Une dizaine d’enfants, de 3 à 6 ans, y sont inscrits cette semaine ; un chiffre qui variera au gré des départs et des arrivées des familles, dont le stationnement, ici, est limité à deux mois d’affilée. “Il y a tout le temps des nouveaux” sourit Cécile Billiotte, la seule enseignante de cette école étonnante. “Un poste atypique, on ne se bouscule pas pour y être nommé”, dit son inspecteur de circonscription. Mais un véritable choix pour cette Lorraine de 35 ans : “Je voulais continuer à travailler en classe unique, explique-t-elle. Avoir une approche individualisée de mes élèves.” A la petite école de Saint-Menet, où elle vient d’effectuer sa seconde rentrée, la “pierre angulaire” de son activité est le travail sur le langage : “La langue maternelle des Tziganes reste le romani, explique-t-elle. Je vois arriver des enfants qui, à 3 ans passés, ne parlent pas un mot de français.” (…)

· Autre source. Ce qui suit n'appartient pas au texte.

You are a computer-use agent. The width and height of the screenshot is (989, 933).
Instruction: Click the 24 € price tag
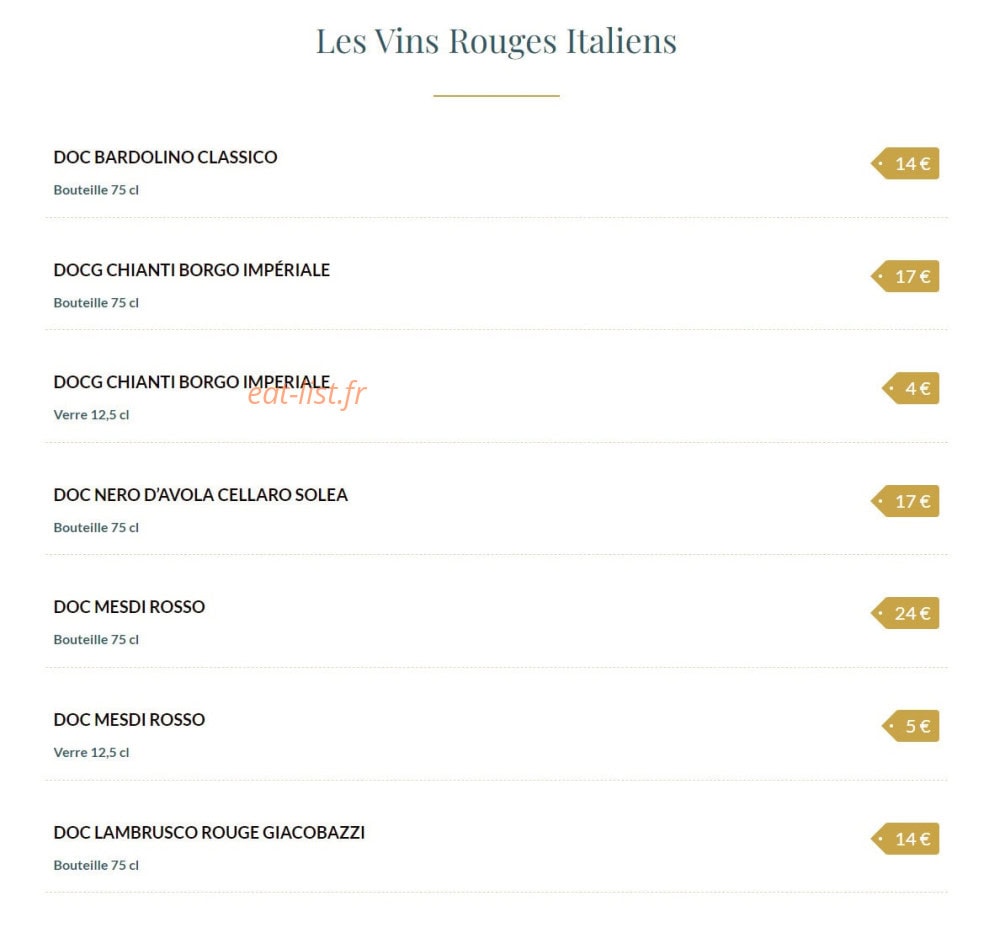(905, 613)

Dans cette école, elle aussi apprend tous les jours : elle a “beaucoup lu”, mais surtout ouvert ses yeux, ses oreilles, son esprit. Elle sait désormais que ces enfants portent deux noms, celui de l’état-civil, dont personne ne se sert, et le “nom affectueux”, par lequel elle les appelle elle aussi ; elle ne “fait plus la gaffe” de dire “la maison” : “C’est un concept qui n’existe pas pour eux.” Ses erreurs de débutante la font rire : “Tenter d’adapter Les Trois petits cochons avec des caravanes en paille ou en bois, ça ne marche pas“, pouffe-t-elle. Pas plus que d’inventer une chorégraphie sur une musique tzigane : “Devant leurs parents, les enfants n’ont jamais voulu danser ce truc de gadjo !” De ces gens qui “vivent à côté de nous et que nous ne rencontrons pas”, l’enseignante a compris qu’elle n’avait, avant, “que des images d’Epinal”. Alors dans sa petite école des voyageurs, elle compte bien rester : “Je veux cueillir les fruits de ce que j’y sème”, sourit-elle.